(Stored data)
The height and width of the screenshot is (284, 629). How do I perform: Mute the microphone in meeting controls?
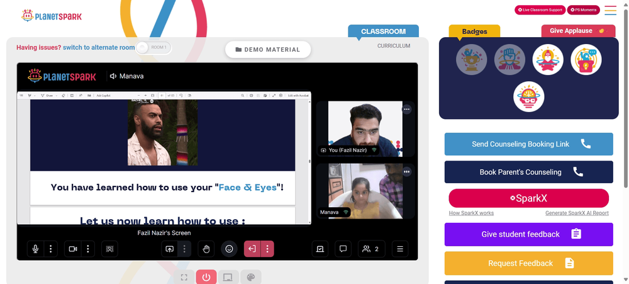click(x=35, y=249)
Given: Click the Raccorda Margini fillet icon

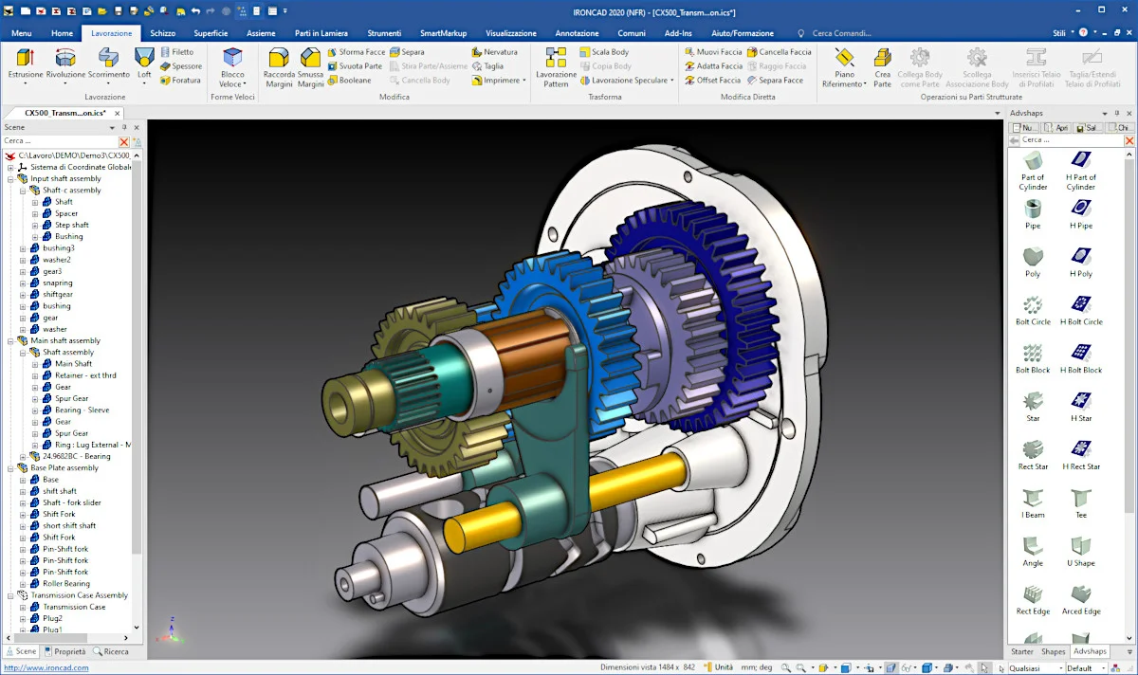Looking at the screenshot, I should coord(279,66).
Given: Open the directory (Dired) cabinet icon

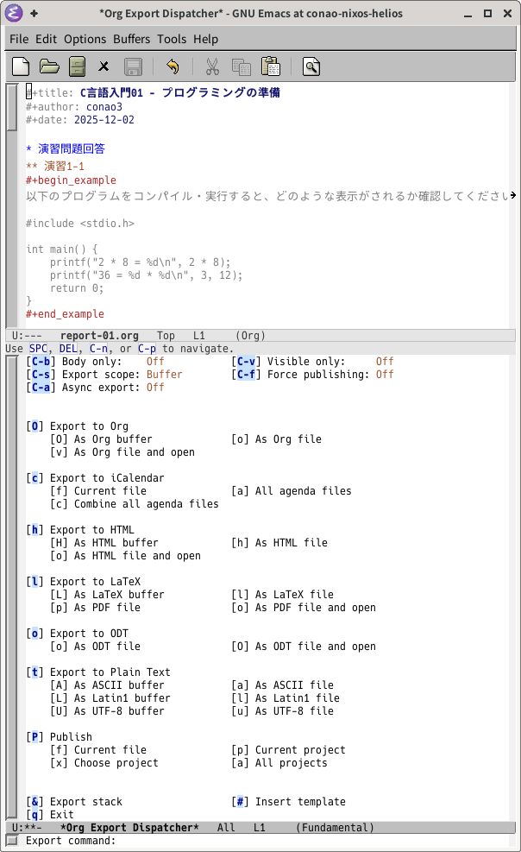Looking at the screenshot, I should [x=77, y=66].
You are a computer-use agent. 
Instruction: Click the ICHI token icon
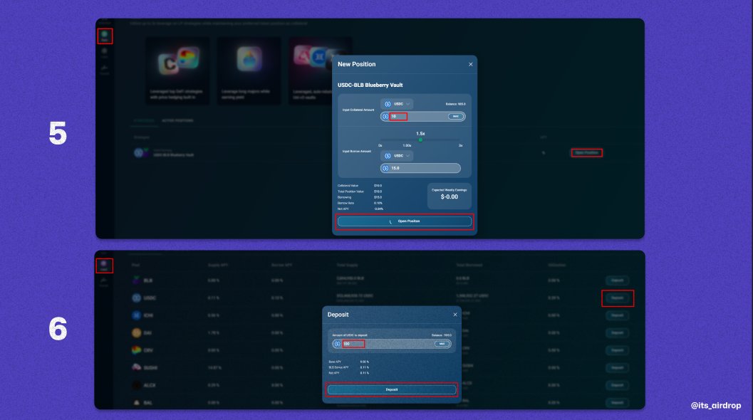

TASK PROMPT —
The lines to reproduce run from the one above containing "Given: Click the Raccorda Margini fillet icon" through the one containing "You are a computer-use agent.". Copy them exactly and leave out all pictures.

RESPONSE BELOW —
Given: Click the Raccorda Margini fillet icon

Looking at the screenshot, I should coord(279,66).
Given: Open the directory (Dired) cabinet icon

Looking at the screenshot, I should [x=77, y=66].
You are a computer-use agent. 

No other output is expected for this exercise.